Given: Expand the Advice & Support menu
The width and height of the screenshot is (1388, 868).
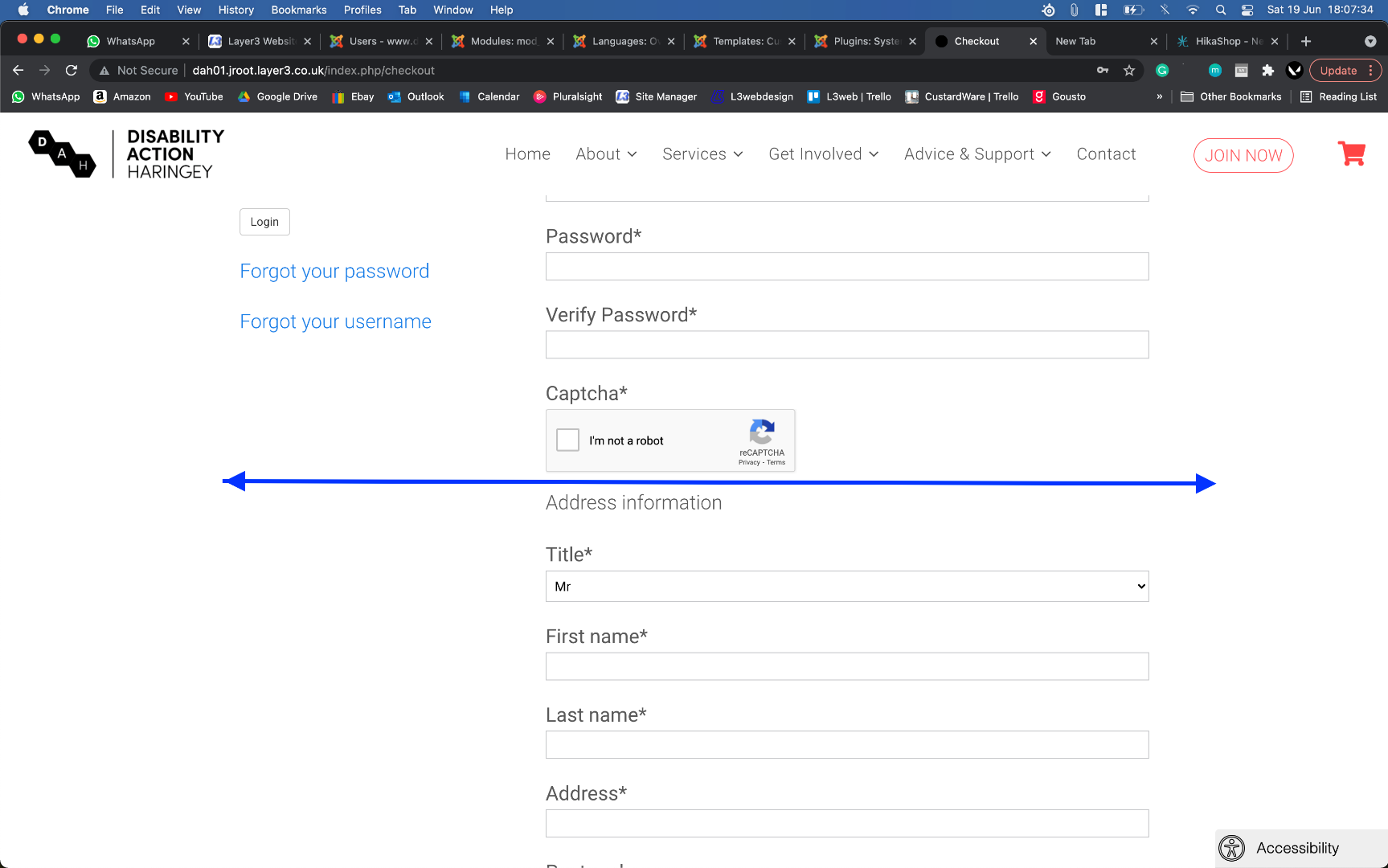Looking at the screenshot, I should (x=977, y=154).
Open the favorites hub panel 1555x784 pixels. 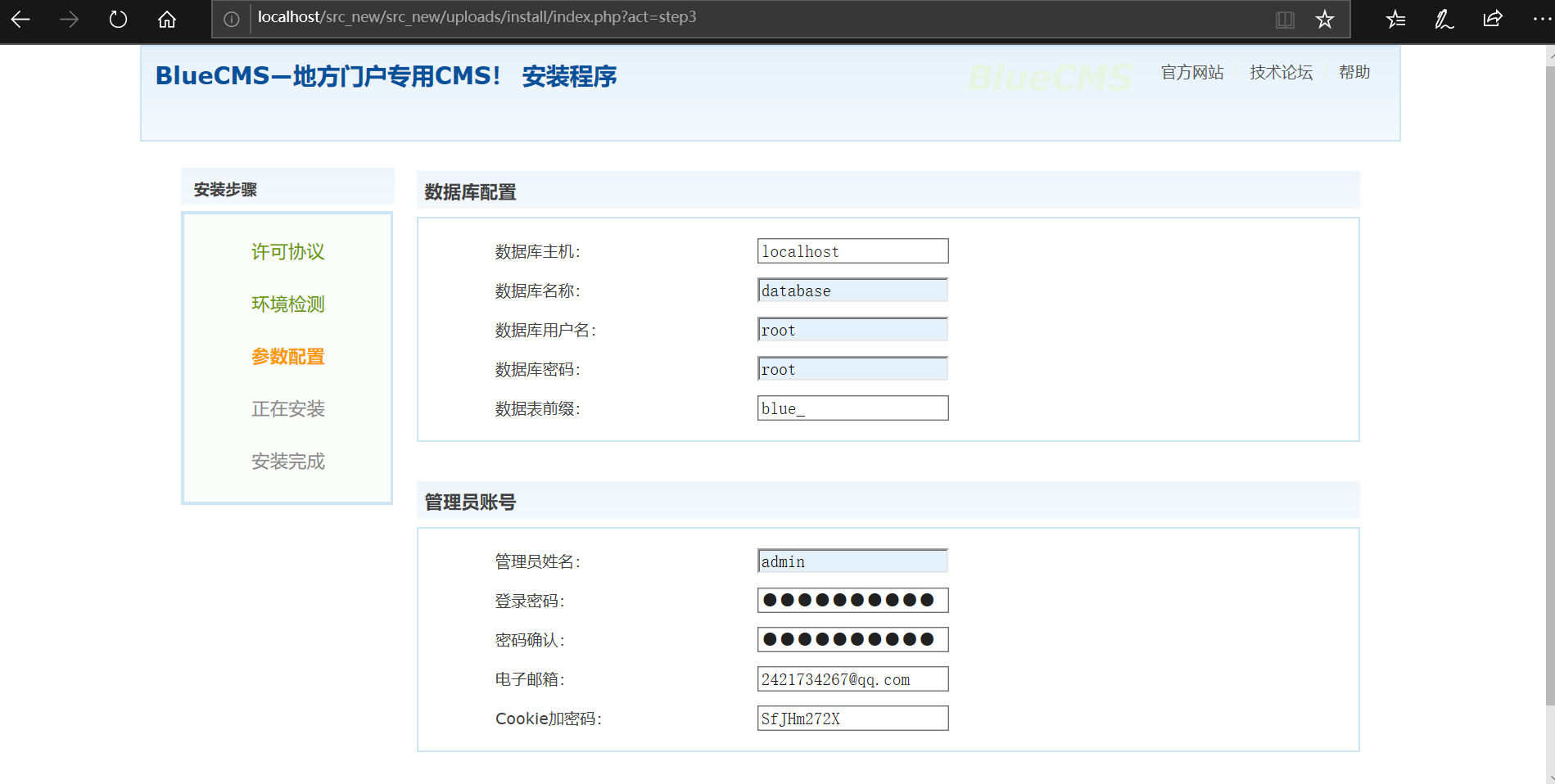click(x=1395, y=19)
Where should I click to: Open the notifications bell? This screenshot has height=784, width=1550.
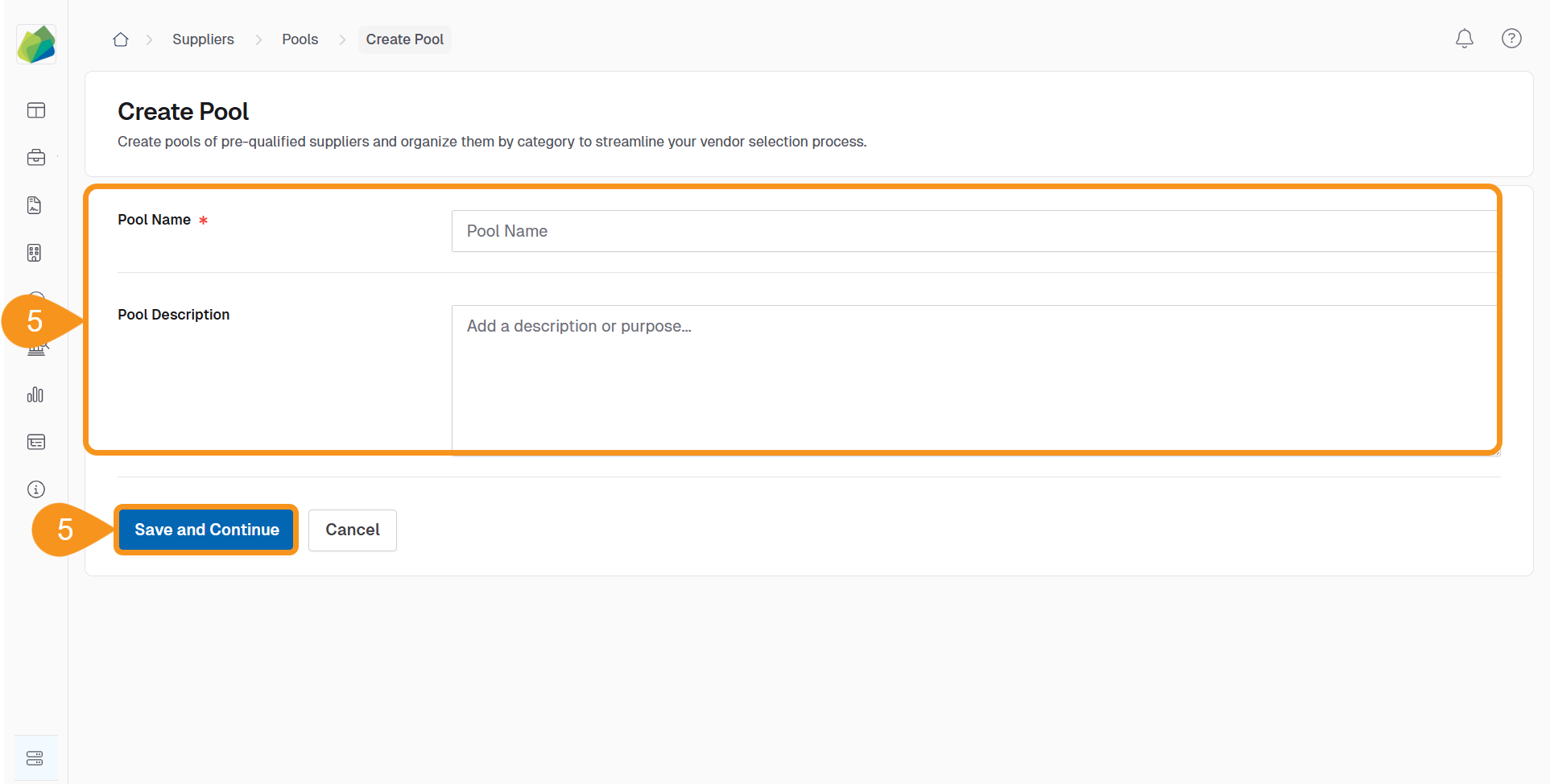1464,39
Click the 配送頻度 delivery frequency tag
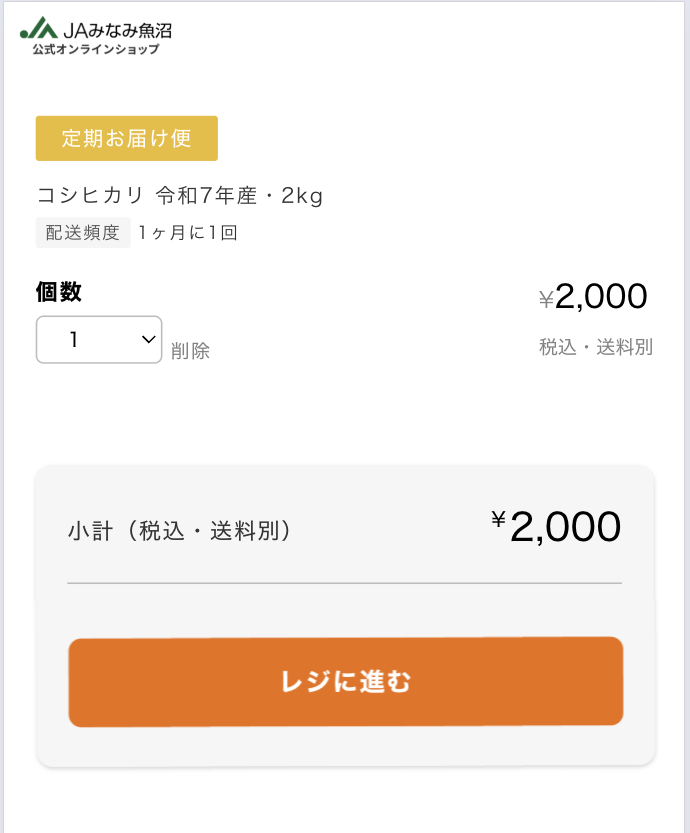 click(83, 232)
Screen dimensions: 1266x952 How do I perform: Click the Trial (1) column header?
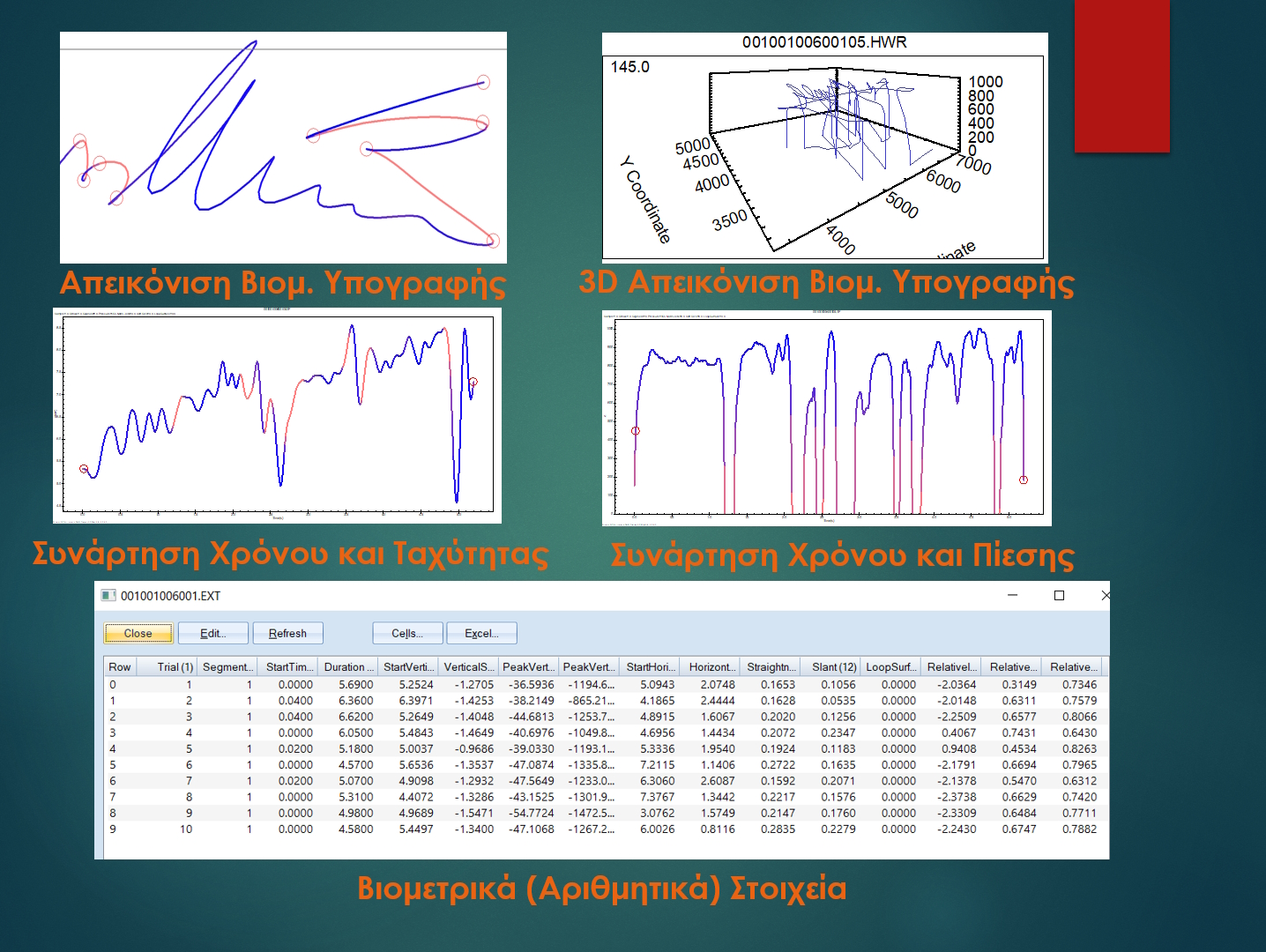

——————

Repeat the records word for word, starting at the line containing "Click the 配送頻度 delivery frequency tag" and continuing through the end of the records. Leave out the pictures.

**The result**
Click the 配送頻度 delivery frequency tag
 click(83, 232)
Screen dimensions: 1266x952 How do I perform: Click the Trial (1) column header?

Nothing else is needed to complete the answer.